Through well-planned and executed use of AI software, legal teams can hone in quickly on the data that matters to them most, while also identifying and setting aside potentially vast amounts of data that do not warrant further consideration.

Attorneys and paralegals can put unsupervised machine learning software to work from day one. Even as the legal professionals conduct their first interviews and evaluate the first documents they see, the technology can begin to ferret out concepts, documents, and communications to help bring shape and direction to the investigations and lawsuits. Some of the insights will confirm what the investigators suspect, others may tell them something important they did not know.

As they get farther along, counsel and allied professionals can call on supervised machine learning software to find more documents and communications similar to – or very different from – the ones they already know they care about.

At the same time, legal teams should be drawing on the capabilities offered by natural language processing – capabilities that let them apply linguistic intelligence to analyze text from email and documents, emotional intelligence to detect sentiment analysis and fraud signals, and behavioral intelligence to conduct anomaly detection and social network analysis.

For those matters with still images and video, in-house and outside personnel should also consider using computer vision, a third type of AI (in addition to machine learning and natural language processing) that can recognize and label entities depicted in photos and other images.

Artificial Intelligence: It’s History and Usage

In a 1950 paper, Alan Turing proposed to consider the question, “Can machines think?”, discarded that question in the first paragraph, and replaced it with “the imitation game” problem. With a 1947 lecture and then this paper, Turing launched the quest to define and deliver artificial intelligence (a phrase never actually used in the paper).

The term was first used in publication five years later, when Dartmouth professor John McCarthy wrote “A Proposal for the Dartmouth Summer Research Project on Artificial Intelligence” in which he suggested that a 2 month, 10 person study be conducted the following summer.

A lot has happened in the intervening decades: reason systems, expert systems, and then neural networks all were rolled out. We have moved from Turing’s and McCarthy’s early academic inquiries to actual and effective deployment of an array of AI software. Google searches seem to know what you are looking for before you do, Siri and Echo understand voice commands, pictures and faces posted to social media are instantly recognized and tagged, and Amazon and Netflix feed up buying and viewing recommendations.

In the legal space, especially for eDiscovery. Components such as linguistic intelligence, content classification, emotional intelligence, and behavioral intelligence now are used by legal teams to mine data for patters and anomalies, map custodian relationships and conversations, autonomously classify millions of documents, and target incidents at the source.

Unsupervised machine learning identifies concepts, entities, and even images in documents and feeds that information to legal teams. Supervised machine learning, in the form of predictive coding or technology assisted review (TAR), is widely available. Natural language processing is used in a host of ways, up to and including the delivery of a library of AI models that are used for purposes as varied as identifying privileged content and finding conversations suggesting threatening behavior.

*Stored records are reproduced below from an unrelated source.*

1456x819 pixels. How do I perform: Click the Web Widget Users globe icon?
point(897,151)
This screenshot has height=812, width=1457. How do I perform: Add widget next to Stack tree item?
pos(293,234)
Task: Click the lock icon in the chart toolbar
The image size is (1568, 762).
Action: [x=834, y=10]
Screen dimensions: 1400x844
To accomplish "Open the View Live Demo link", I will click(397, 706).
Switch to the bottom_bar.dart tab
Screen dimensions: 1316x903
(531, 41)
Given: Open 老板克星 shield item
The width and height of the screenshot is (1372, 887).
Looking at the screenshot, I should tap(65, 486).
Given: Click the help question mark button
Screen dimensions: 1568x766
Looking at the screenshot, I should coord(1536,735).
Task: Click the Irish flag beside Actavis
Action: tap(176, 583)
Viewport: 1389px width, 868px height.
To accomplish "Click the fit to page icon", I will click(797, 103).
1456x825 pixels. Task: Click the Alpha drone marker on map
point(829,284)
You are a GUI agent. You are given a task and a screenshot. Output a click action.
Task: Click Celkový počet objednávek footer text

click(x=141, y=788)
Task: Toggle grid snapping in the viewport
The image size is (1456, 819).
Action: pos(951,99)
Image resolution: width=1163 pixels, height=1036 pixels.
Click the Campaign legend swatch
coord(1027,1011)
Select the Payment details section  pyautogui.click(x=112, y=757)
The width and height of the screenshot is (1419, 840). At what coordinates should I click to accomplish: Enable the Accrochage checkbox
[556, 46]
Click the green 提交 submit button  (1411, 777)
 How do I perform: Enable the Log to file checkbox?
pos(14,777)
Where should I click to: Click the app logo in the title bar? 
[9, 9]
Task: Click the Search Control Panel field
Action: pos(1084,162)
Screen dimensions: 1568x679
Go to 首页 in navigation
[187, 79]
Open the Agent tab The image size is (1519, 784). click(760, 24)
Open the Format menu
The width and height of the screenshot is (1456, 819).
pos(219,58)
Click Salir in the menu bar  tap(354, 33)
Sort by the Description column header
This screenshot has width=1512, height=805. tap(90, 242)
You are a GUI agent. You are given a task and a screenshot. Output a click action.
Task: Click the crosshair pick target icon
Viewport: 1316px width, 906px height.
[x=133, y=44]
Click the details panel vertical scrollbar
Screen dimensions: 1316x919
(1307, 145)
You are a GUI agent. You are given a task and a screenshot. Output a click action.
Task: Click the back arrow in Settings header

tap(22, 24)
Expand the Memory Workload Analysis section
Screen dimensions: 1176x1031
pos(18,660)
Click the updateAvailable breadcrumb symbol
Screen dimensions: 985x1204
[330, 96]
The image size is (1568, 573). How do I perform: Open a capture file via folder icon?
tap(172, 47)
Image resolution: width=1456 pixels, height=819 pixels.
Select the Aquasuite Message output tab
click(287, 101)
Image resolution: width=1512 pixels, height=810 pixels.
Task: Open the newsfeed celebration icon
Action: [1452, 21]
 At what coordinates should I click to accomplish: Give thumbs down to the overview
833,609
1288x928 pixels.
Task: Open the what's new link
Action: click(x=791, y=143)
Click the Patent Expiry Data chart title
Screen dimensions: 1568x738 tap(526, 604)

The use of legal AI software goes beyond eDiscovery. Legal professionals at in-house legal departments, law firms, and alternative legal service providers (ALSPs) use AI tools to help with [case outcome predictions], due diligence, contract review, contract management, and NDAs.

It is important to remember that AI remains “artificial” intelligence, not human intelligence. AI systems do not (yet) understand cause and effect, and situations they haven’t seen before continue to confound them. Even with advances such as sentiment analysis that draw on extra-linguistic or world knowledge to help better understand subtleties of language, the technology continues to have a long way to go before we get to a real John Henry v. steam drill moment.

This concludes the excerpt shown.